Out-of-bound shared memory access

I am developing a multi-dimension transpose kernel in OpenACC. The relevant section looks like this:

real*8, dimension(0:tile_size-1) :: s
integer, dimension(0:tile_size-1) :: is, id
integer :: ia,ib,id_b,it_b,it_a,im_b,im_a,ic,i,ib0,id_l,is_l

!$acc parallel present(data_in,data_out,shape_a,shape_b,stride_a_l,stride_a_g,stride_b)
!$acc loop independent gang private(s,is,id,ia,it_b,im_b,id_b,ib0)
do ib=0,vol_b-1

  !$acc cache(s,is,id)                                                                 

  ib0 = ib*vol_a
  it_b=ib; id_b=0
  !$acc loop seq
  do i=0,dim_b-1
    im_b = it_b/shape_b(i)
    id_b = id_b + stride_b(i)*(it_b-im_b*shape_b(i))
    it_b = im_b
  end do

  !$acc loop vector private(it_a,id_l,is_l)
  do ia=0,vol_a-1
    it_a=ia; id_l=id_b; is_l=0
    !$acc loop seq
    do i=0,dim_a-1
      im_a = it_a/shape_a(i)
      ic = it_a - im_a*shape_a(i)
      id_l = id_l + stride_a_g(i)*ic
      is_l = is_l + stride_a_l(i)*ic
      it_a = im_a
    end do
    id(ia) = id_l
    is(ia) = is_l
  end do

  !$acc loop vector
  do ia=0,vol_a-1
  end do

  !$acc loop vector
  do ia=0,vol_a-1
    data_out(id(ia)) = s(is(ia))
  end do

end do
!$acc end parallel

Basically I pre-calculate all the indices in the write loop. Note that I also have a version which does index calculation inside the write loop (so there is only one shared-memory array in the kernel), which works well on GPU. I ran both version on CPU and they generate exactly the same index sequence, so the logic should be correct. However, when I run this version with pre-calculated indices I would get

Failing in Thread:1
call to cuStreamSynchronize returned error 700: Illegal address during kernel execution
Failing in Thread:1
call to cuMemFreeHost returned error 700: Illegal address during kernel execution

If I use cuda-memcheck I would find something like this:

========= Invalid __shared__ read of size 8
=========     at 0x000008b0 in f_tt_86_gpu
=========     by thread (31,0,0) in block (111,0,0)
=========     Address 0x5f952c18 is out of bounds

The OFB is due to invalid shared memory access in the write loop. I tend to suspect that GPU code generation fails when multiple shared-memory arrays are involved.

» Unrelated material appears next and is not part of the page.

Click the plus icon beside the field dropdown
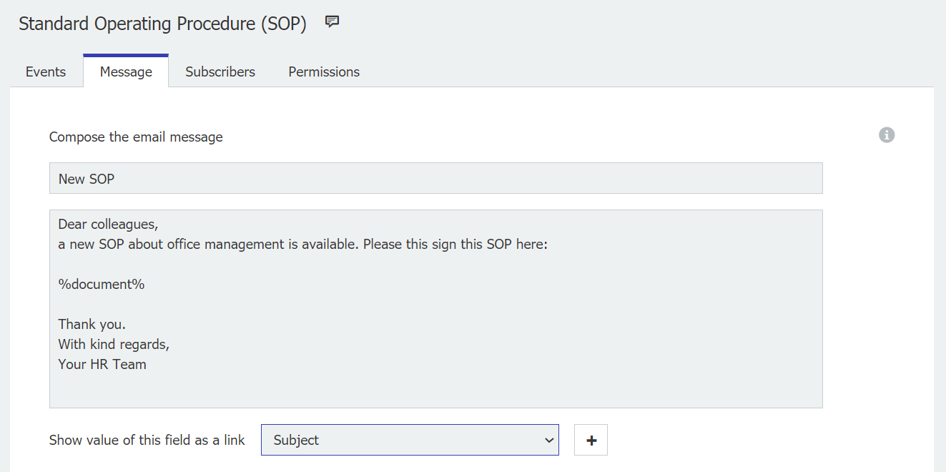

Without pre-calculating the indices, the performance can be 2X worse, so I would love to see a solution.

Thank you!

Hi rikisyo,

Unfortunately, I’m not sure what’s wrong and I don’t see any issues with your code. My best guess is that it’s compiler issue having to do with the cache directive.

Does the code work if you comment out the cache directive?
Also, what compiler version are you using? We have made improvements in the cache directive so if you’re using an older version, please try our latest version (currently 16.10).

If using 16.10 does not fix the problem, can you please send a reproducing example (or the whole project) to PGI Customer Service (trs@pgroup.com)? We’d like to diagnose the problem and if it is a compiler error, get the problem fixed.


Mat thanks for your quick response!

Yes the code works perfectly if I disable the cache directive, or removing the “safecache” option in -ta compiler argument, which effectively disables the cache directive as the arrays are automatic.

I am afraid I don’t have the option to upgrade to 16.10. I will file a report to PGI CS.

This is now a confirmed bug.

As a workaround, converting tile_size to a constant would allow the code to work properly.

Hi Mat,

will you release a 16.10 version or is this a typo. On your homepage the latest version seems to be 16.9.


I meant 16.10 but didn’t realize 16.10 isn’t available for download as of yet. It should be posted very soon.

  • Mat

Actually this bug has been confirmed by PGI Premier Support on 16.10.

TPR 23270 - Caching works when size is a parameter, not when passed in.

is fixed in the current 17.1 release.